Exercise set:
a – Return the part of the environment group newsletter from "TDEG Newsletter September" to "can become involved.", copied word for word.
b – List the groups of people that the environment group newsletter says COP26 brings together.
c – Continue the environment group's September 2021 newsletter after its final sentence.

Extract provided:
--------------------------------

TDEG Newsletter September 2021

I can’t believe it’s September already – where did the summer go?! I hope you all managed to get a bit of a break, even if you couldn’t fly abroad for a sunny summer holiday. Like many of you, we holidayed in the UK and had a great time exploring different towns and coastlines, and certainly made a smaller carbon footprint than we would have done if we’d jetted across the continent, so that’s a positive!

We look forward to the Tideswell Food Festival today. Do visit our stall if you get the chance and encourage friends and family who don’t know about us to drop by, have a chat and take away information leaflets about our different projects and how you can become involved.

As we approach COP26, hosted by the UK in Glasgow, bringing together heads of state, climate experts and campaigners to agree coordinated action to tackle climate change, we will be thinking about our next steps as an environment group to ensure that we are doing all we can to support the aims and goals of COP26 and work together to green our local community as much as we can. To do this, we need active members to join us with ideas, enthusiasm and time to support existing and new initiatives. Please drop us a line by email if you can help. Thank you.

--------------------------------

Data entries:
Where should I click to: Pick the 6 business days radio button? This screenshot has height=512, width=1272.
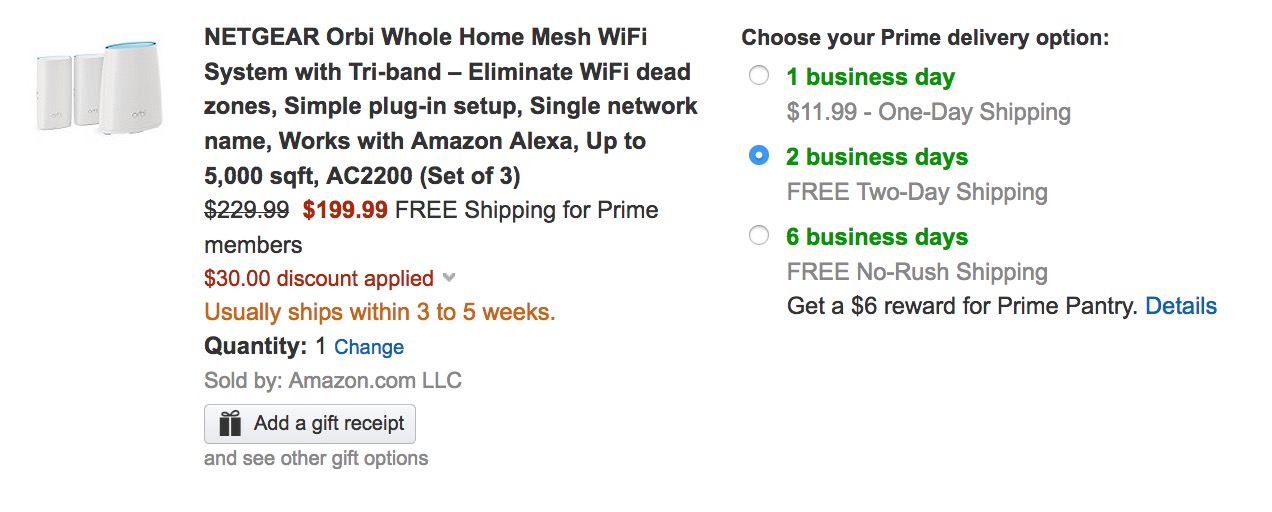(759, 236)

--------------------------------

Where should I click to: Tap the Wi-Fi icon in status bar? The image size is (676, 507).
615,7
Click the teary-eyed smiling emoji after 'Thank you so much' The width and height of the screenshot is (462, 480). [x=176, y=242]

--------------------------------

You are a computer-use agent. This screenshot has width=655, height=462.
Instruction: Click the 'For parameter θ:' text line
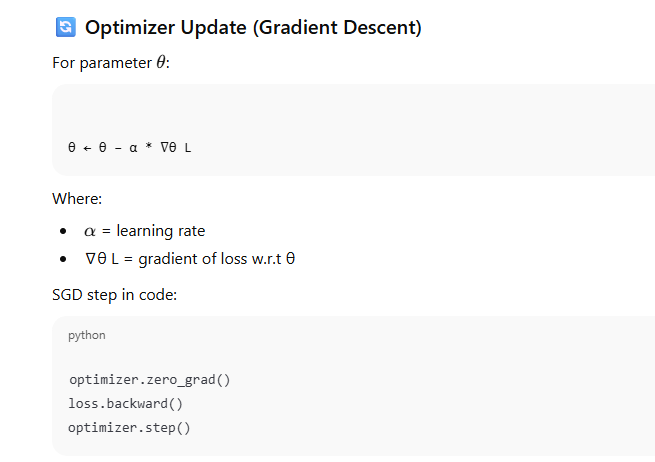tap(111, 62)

--------------------------------

Answers by task:
a –
TDEG Newsletter September 2021

I can’t believe it’s September already – where did the summer go?! I hope you all managed to get a bit of a break, even if you couldn’t fly abroad for a sunny summer holiday. Like many of you, we holidayed in the UK and had a great time exploring different towns and coastlines, and certainly made a smaller carbon footprint than we would have done if we’d jetted across the continent, so that’s a positive!

We look forward to the Tideswell Food Festival today. Do visit our stall if you get the chance and encourage friends and family who don’t know about us to drop by, have a chat and take away information leaflets about our different projects and how you can become involved.

b –
heads of state
climate experts
campaigners

c –
Please try to join our next meeting on Wednesday 22nd September on Zoom, where you can hear Andy Shelton from Plastic Free Chesterfield talk about Chesterfield’s journey to earning ‘plastic free’ status. See details below. We hope to see you there.

Now read on to find out what our project groups have been up to during the last few months…

Best Wishes

Claire

Climate Action Group (CAG) – Sheelagh Handy

It’s been another busy few months for TDEG Climate Action Group, with lots of meetings with other climate action groups and learning all about green energy and insulation, and even meeting with our MP Sarah Dines to discuss this subject and the need for funding to help our local community to move forward in this important area.  The CAG and the Climate Pathfinders Youth Forum are certainly doing their bit in relation to the climate and ecological emergency in ensuring our voices are heard, load and clear.

  • 28 July – Home Energy Transition presentation by four Buxton residents sharing their knowledge and experience of changing their homes to renewable energy sources (see minutes on website).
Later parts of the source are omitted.